Foreigners’ Abuse Increasingly Seen as Grounds for Asylum
By Pamela Constable
One night in 2003, on the wintry streets of Kosovo, a group of thugs stalked and beat Gramoz Prestreshi almost to death. Police in the war-scarred Balkan province laughed and called him names. The emergency room workers made him mop up his own blood. It was a sordid but hardly unusual episode in the hostile environment homosexuals encounter in societies of all kinds.
Unlike many such victims, though, Prestreshi kept his wits about him. He had photographs taken of his injuries. He complained to the press and clipped every article. When his family disowned him, he joined a gay rights organization and slept in its office.

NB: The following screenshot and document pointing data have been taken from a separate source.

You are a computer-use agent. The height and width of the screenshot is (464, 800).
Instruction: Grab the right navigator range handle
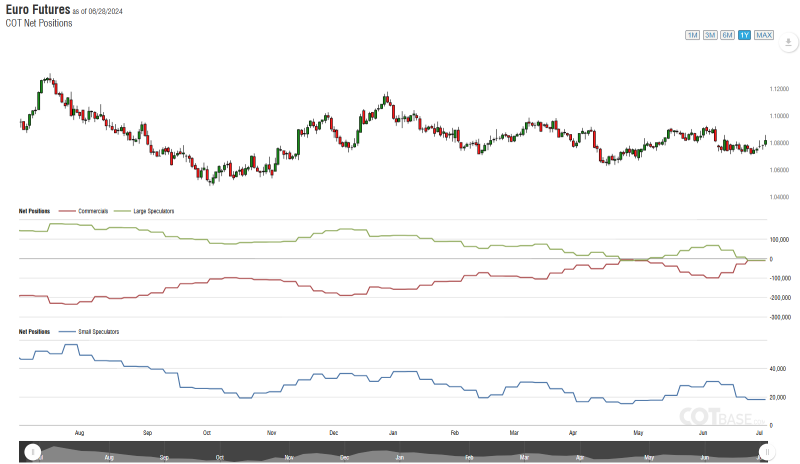[767, 452]
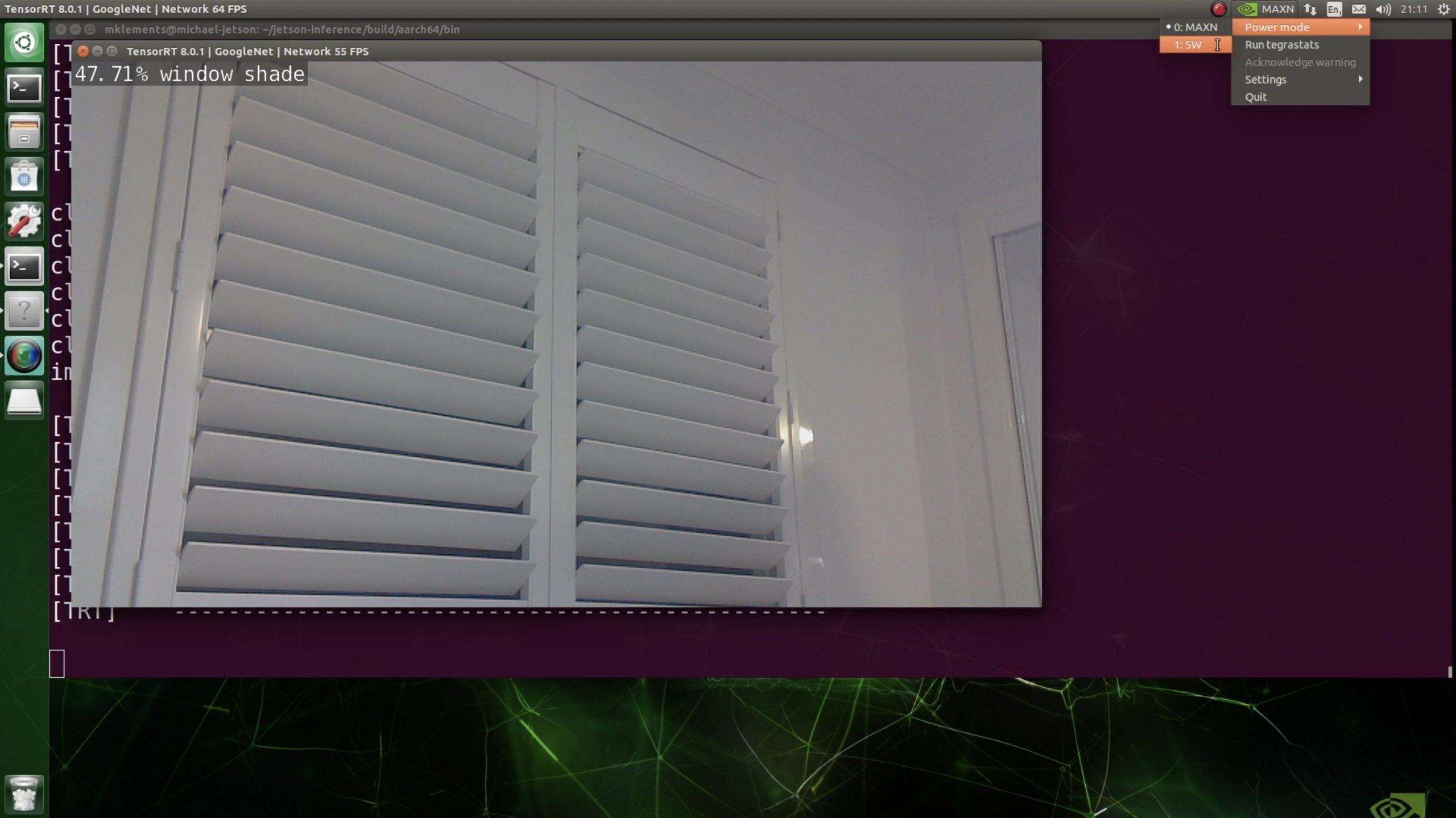This screenshot has width=1456, height=818.
Task: Open System Settings wrench and gear icon
Action: [24, 221]
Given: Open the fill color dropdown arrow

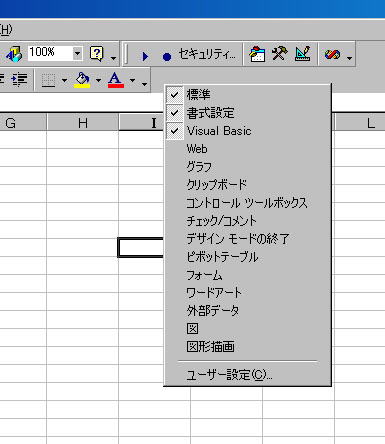Looking at the screenshot, I should tap(98, 80).
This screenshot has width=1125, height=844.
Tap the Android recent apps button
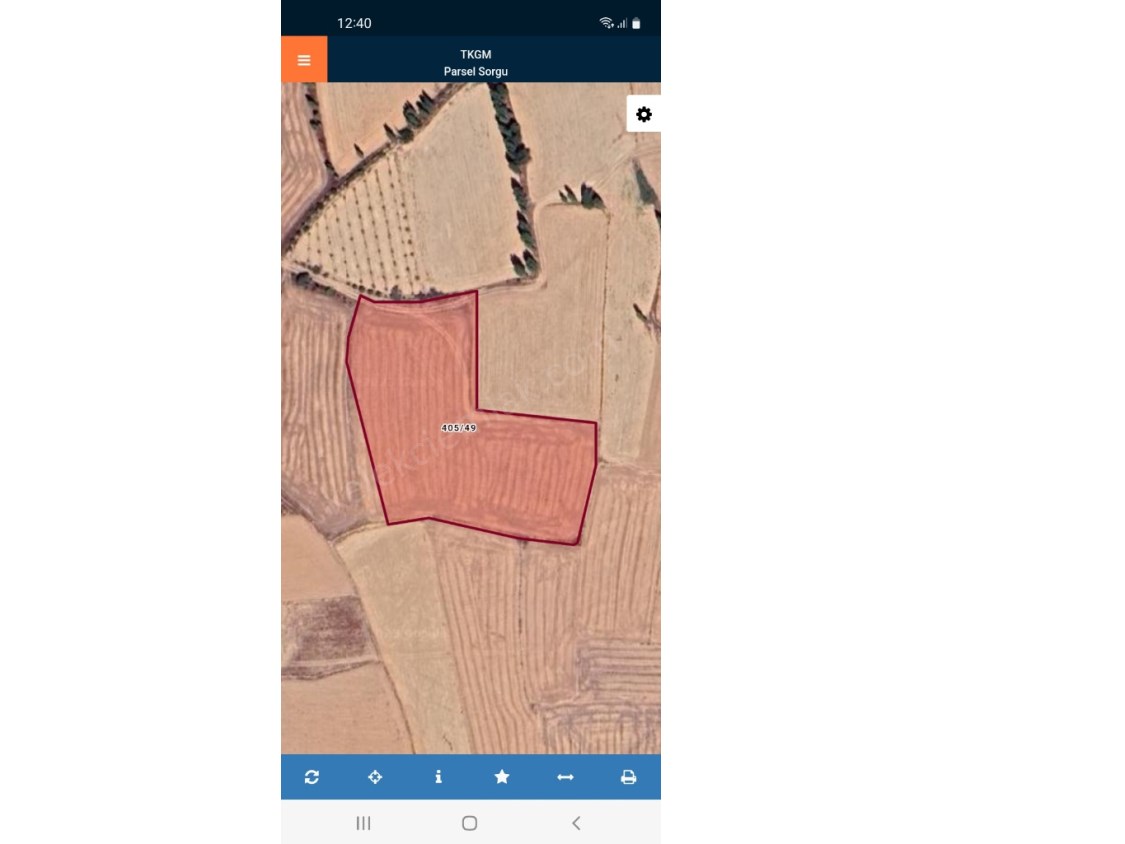[364, 823]
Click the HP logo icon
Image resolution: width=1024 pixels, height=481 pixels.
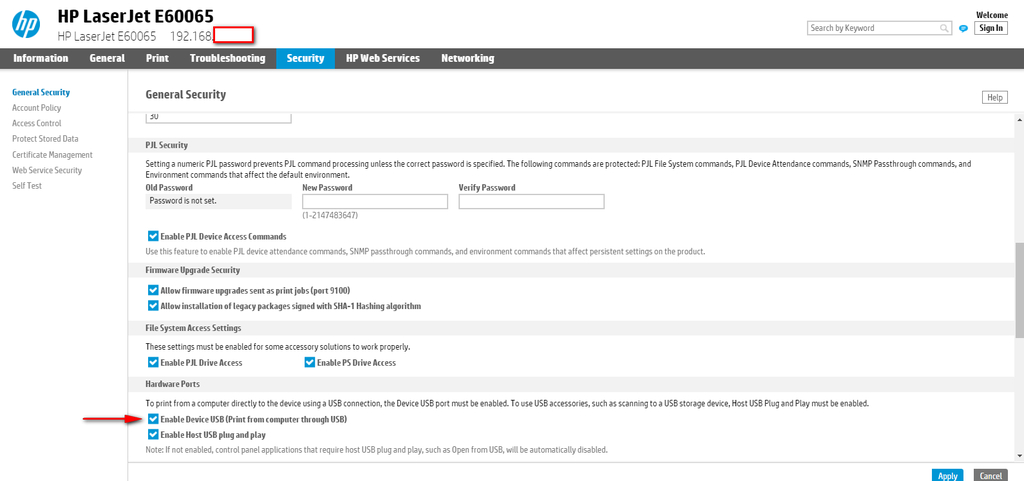[26, 24]
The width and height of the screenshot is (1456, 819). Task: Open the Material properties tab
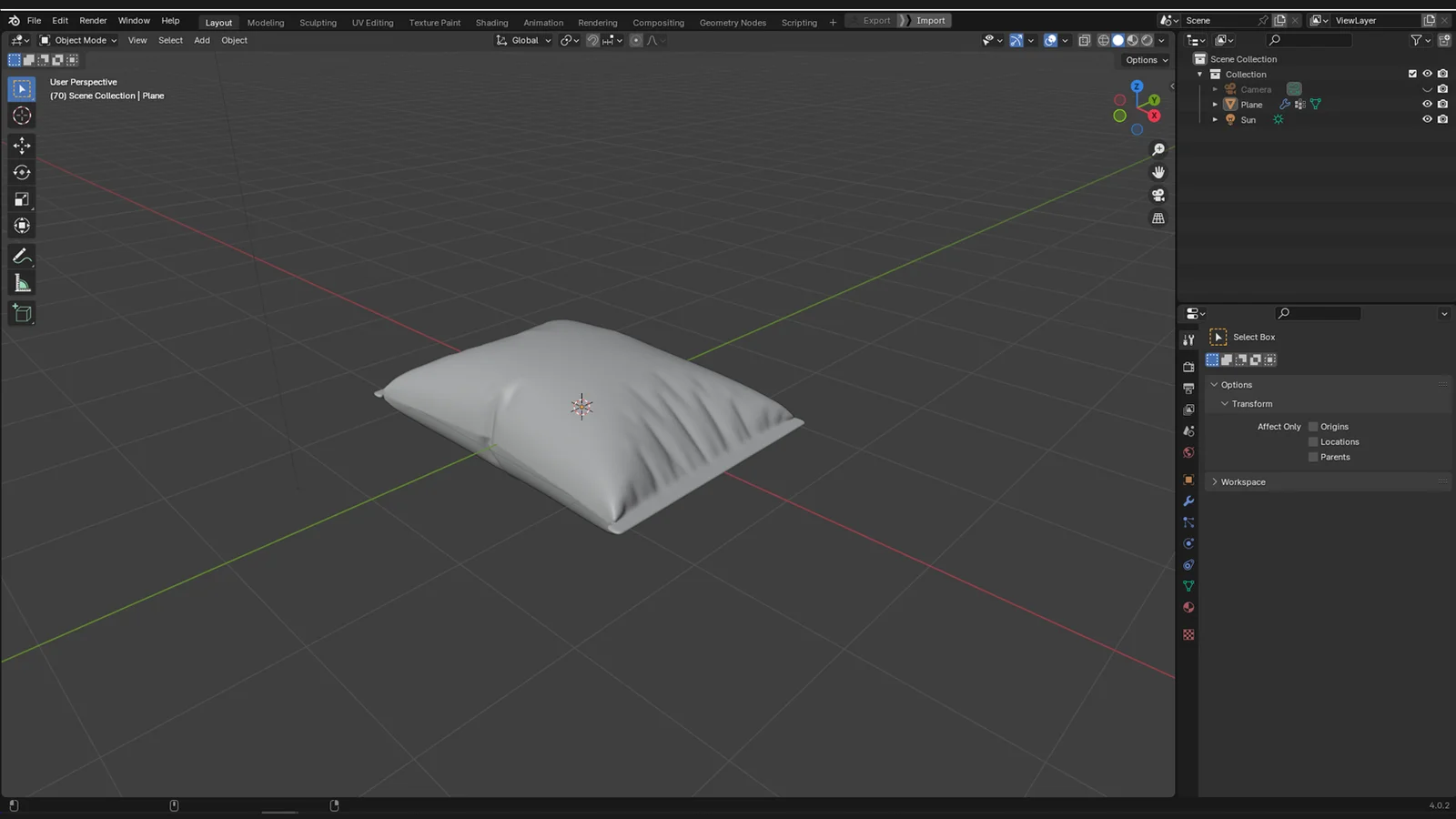click(1188, 607)
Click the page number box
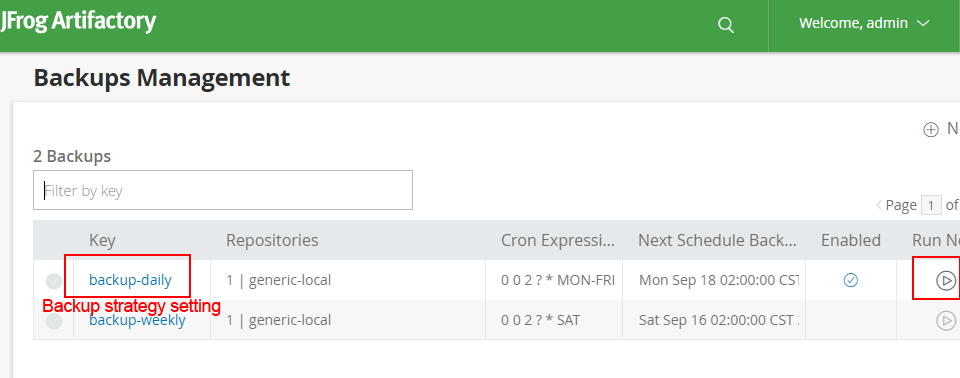 (x=931, y=205)
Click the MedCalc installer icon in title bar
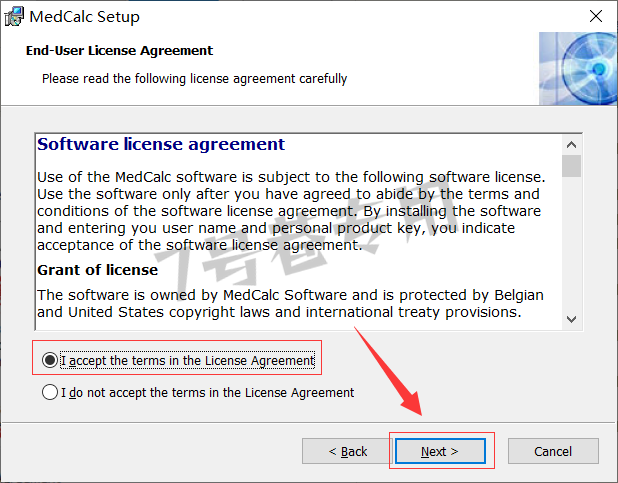Viewport: 618px width, 483px height. pyautogui.click(x=14, y=17)
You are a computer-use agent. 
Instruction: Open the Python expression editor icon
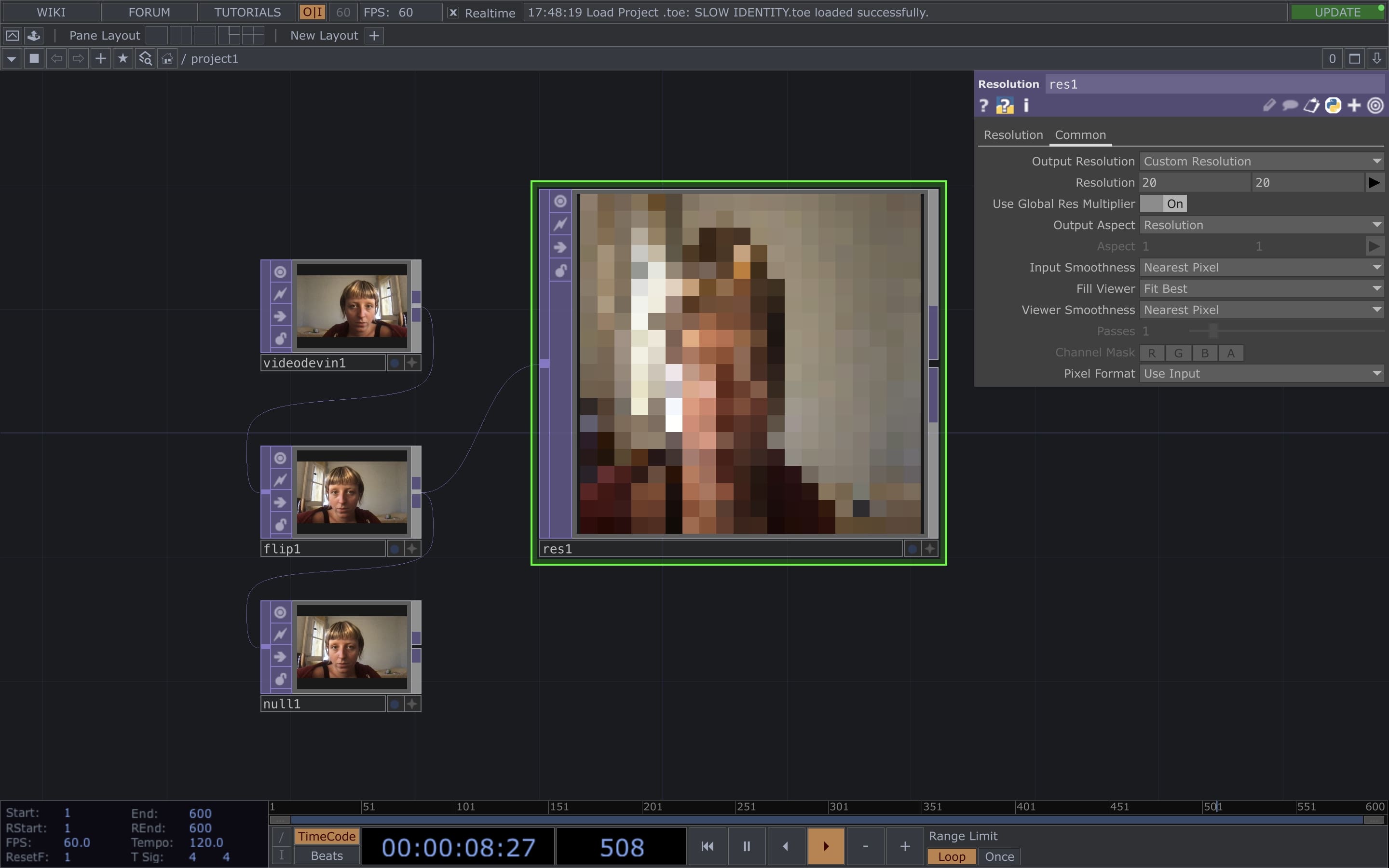(x=1333, y=106)
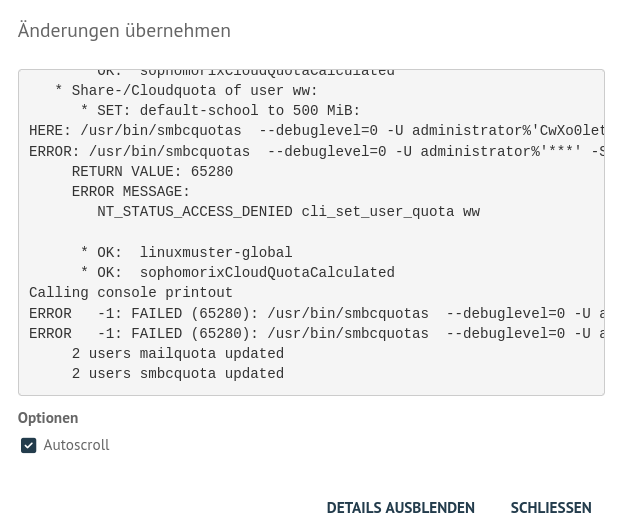This screenshot has height=529, width=628.
Task: Close the dialog with SCHLIESSEN
Action: click(x=551, y=508)
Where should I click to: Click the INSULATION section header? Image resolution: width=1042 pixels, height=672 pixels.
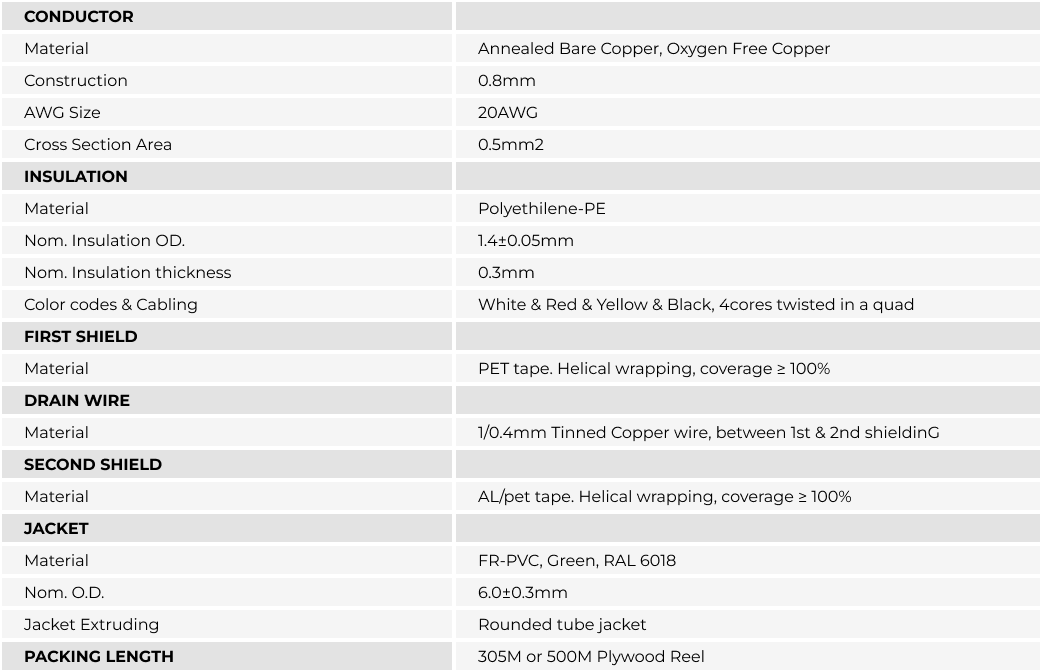point(76,176)
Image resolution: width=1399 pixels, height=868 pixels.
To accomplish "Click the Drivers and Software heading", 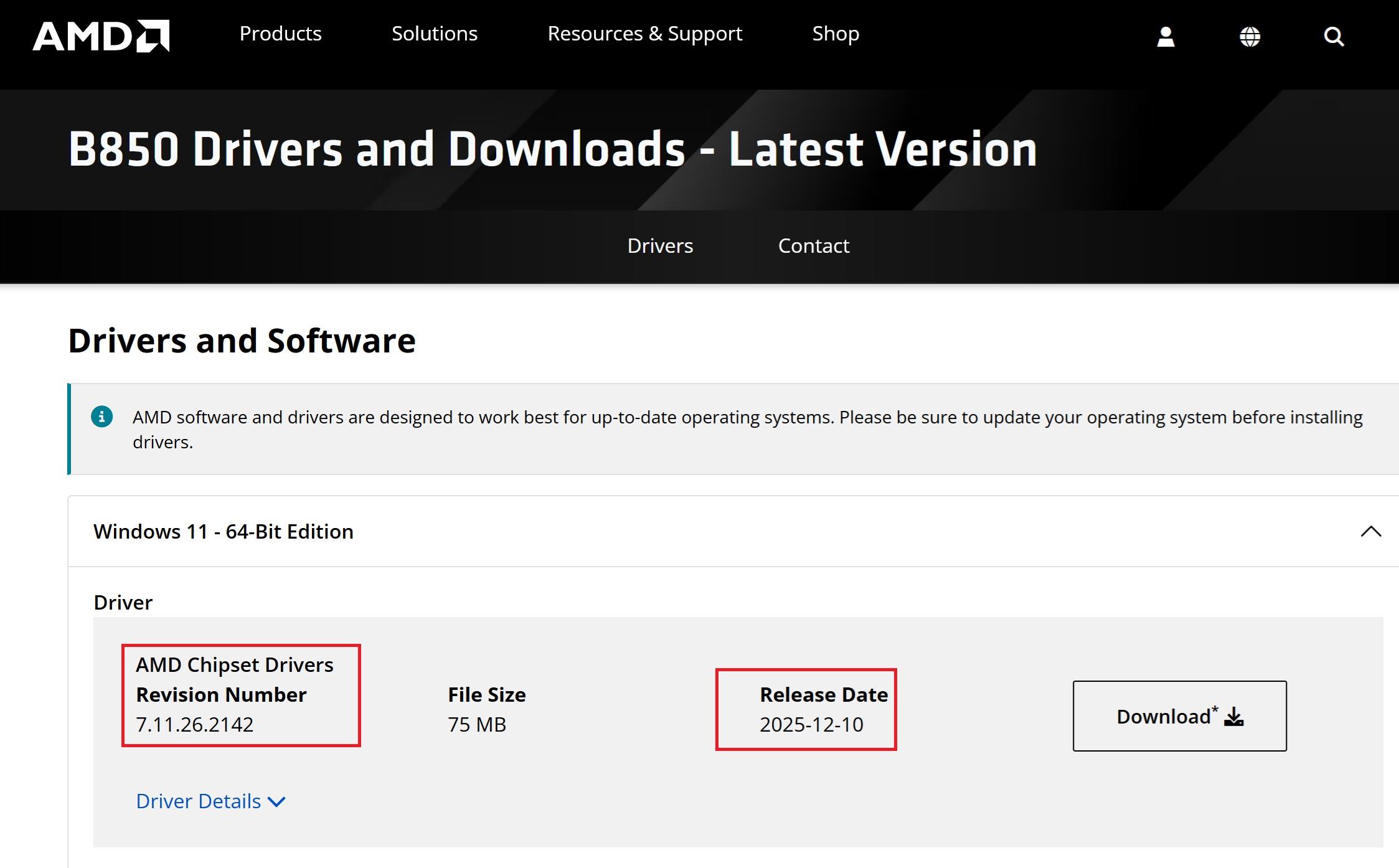I will [x=242, y=341].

This spring, his determination bore unexpected fruit, and Prestreshi was accepted as a legal refugee in the United States. He now lives in the District. Gramoz Prestreshi, left, was accepted as a legal refugee in the United States, and Korab Zuka awaits an asylum hearing. Both were abused in Kosovo for being gay.
“I am happy because I don’t have to live like a prisoner anymore in a society where no one is allowed to be different,” said Prestreshi, a slight, nervous man of 22, who won his asylum case with help from Whitman-Walker Clinic in the District. “But I can never forget what happened. It hurt when the police called us ‘faggots.’ It hurt when my parents screamed and beat me after they found out. It still hurts.”